Data supplied —
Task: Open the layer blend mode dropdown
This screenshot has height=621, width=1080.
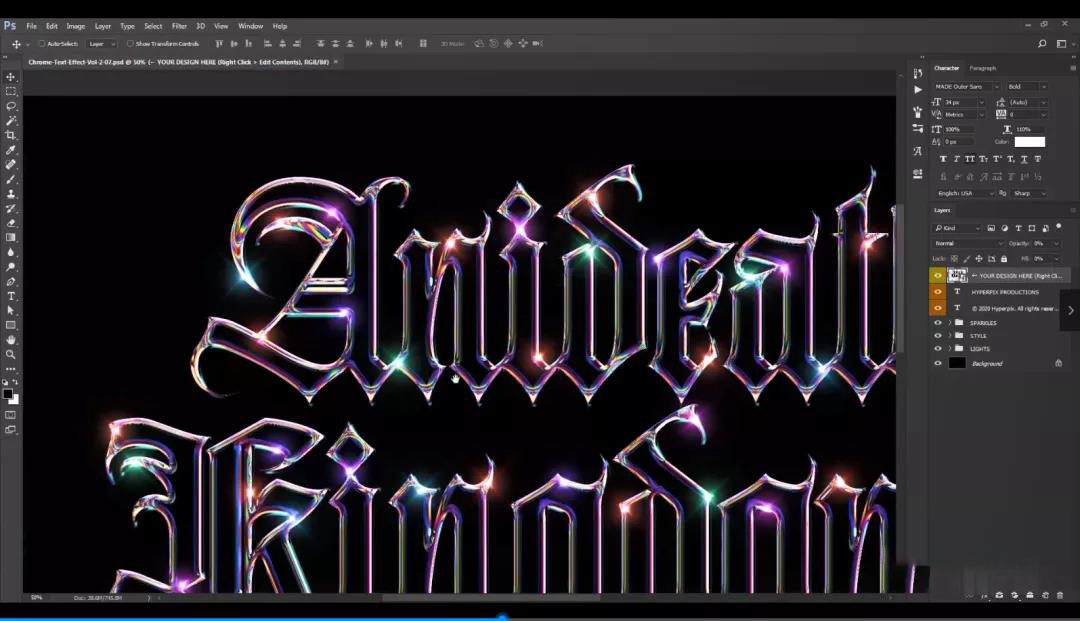Action: point(968,243)
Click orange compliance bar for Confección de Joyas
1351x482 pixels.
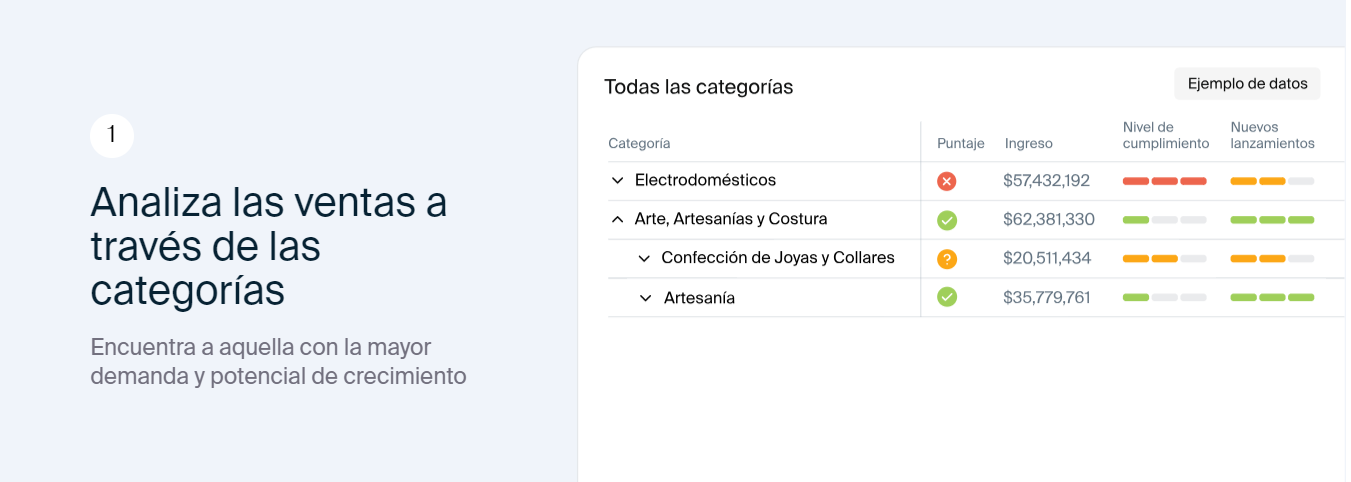pos(1151,259)
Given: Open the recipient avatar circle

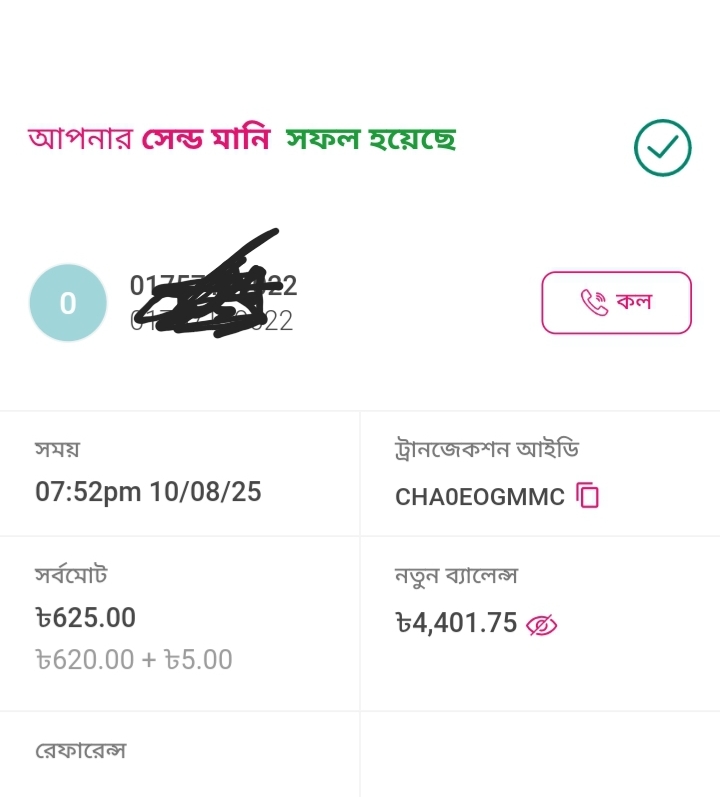Looking at the screenshot, I should tap(68, 302).
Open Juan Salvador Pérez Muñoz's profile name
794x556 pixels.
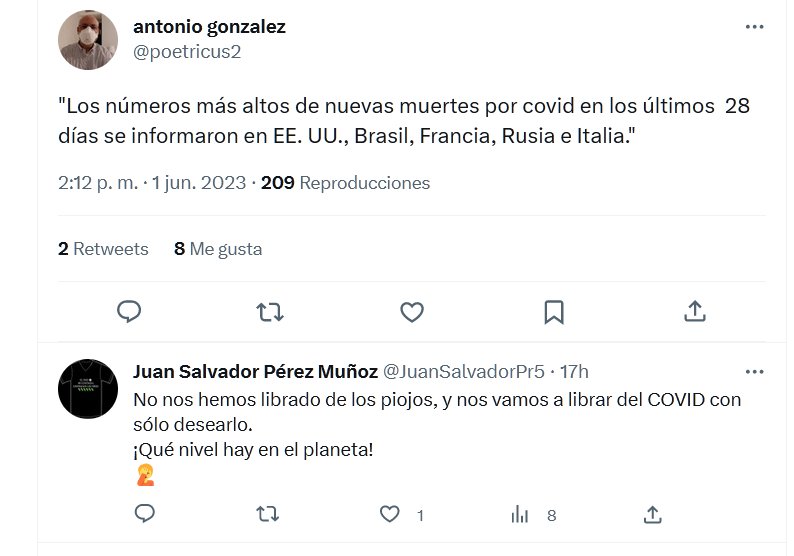(255, 371)
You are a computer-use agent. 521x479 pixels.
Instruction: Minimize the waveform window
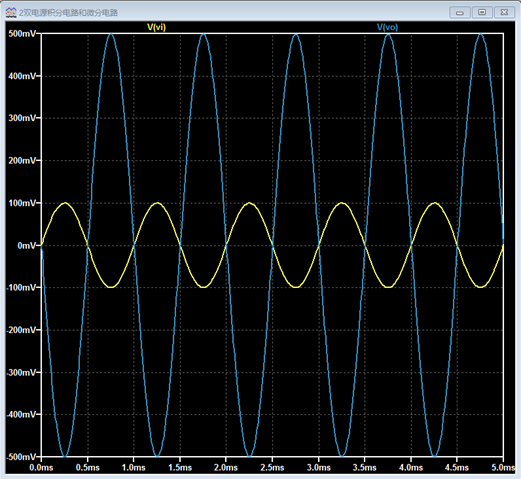tap(460, 13)
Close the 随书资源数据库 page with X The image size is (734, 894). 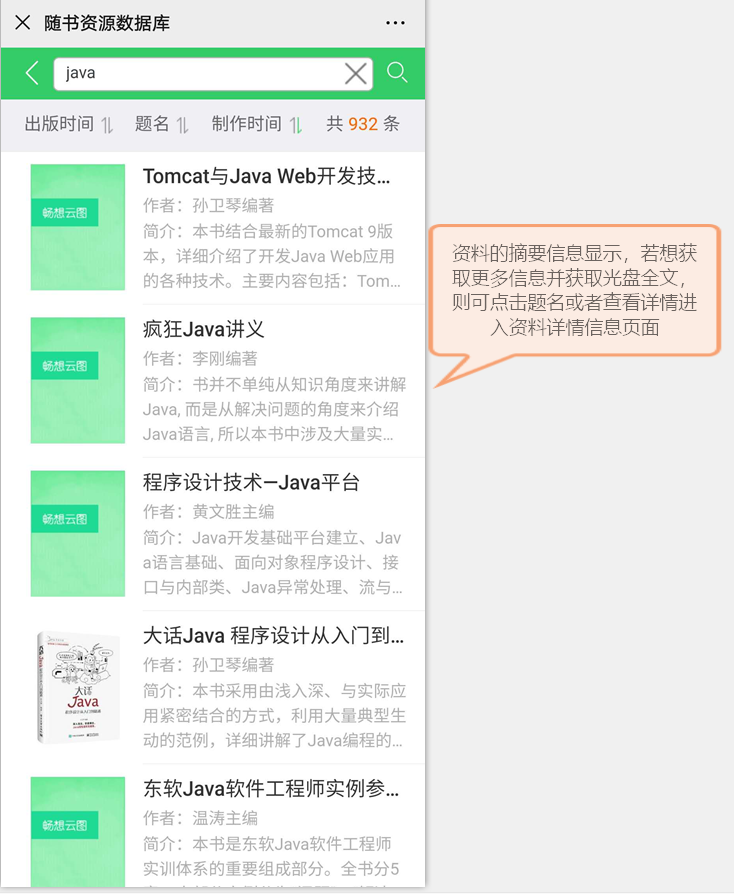coord(23,23)
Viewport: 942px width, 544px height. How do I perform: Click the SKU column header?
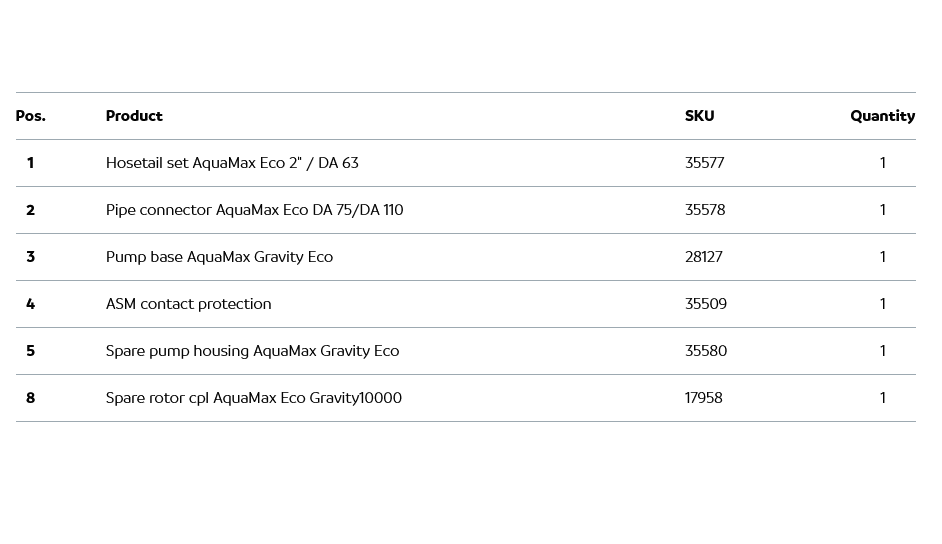[x=699, y=116]
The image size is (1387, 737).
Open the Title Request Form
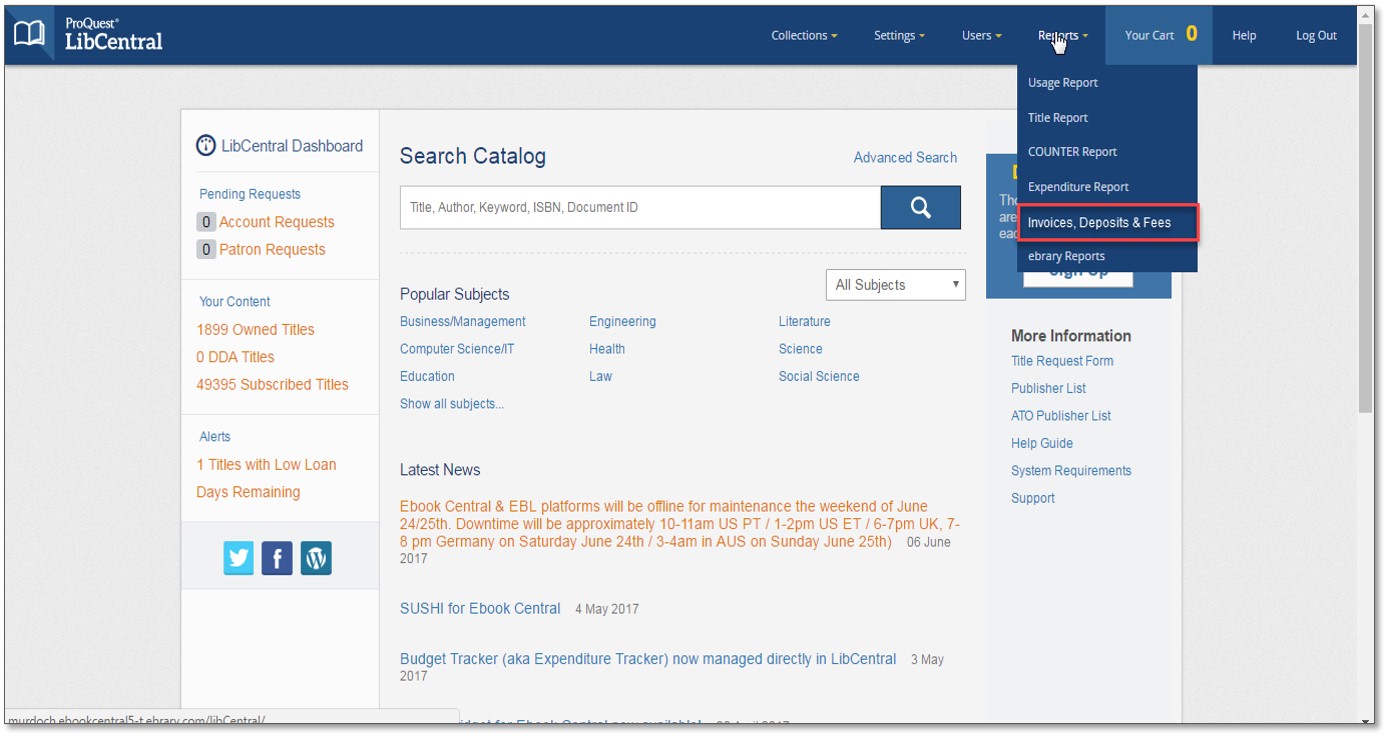[x=1060, y=361]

Description of the task —
Transcribe, word for word, the lines of the listing above from the one that contains "1351x482 pixels." through the one that contains "You are a computer-use agent. 521x479 pixels.", keeping both ends and dropping the pictures.

Written answer —
1351x482 pixels.
pos(1151,259)
Given: Open the recipient avatar circle

Looking at the screenshot, I should tap(68, 302).
Open Juan Salvador Pérez Muñoz's profile name
794x556 pixels.
(255, 371)
You are a computer-use agent. 521x479 pixels.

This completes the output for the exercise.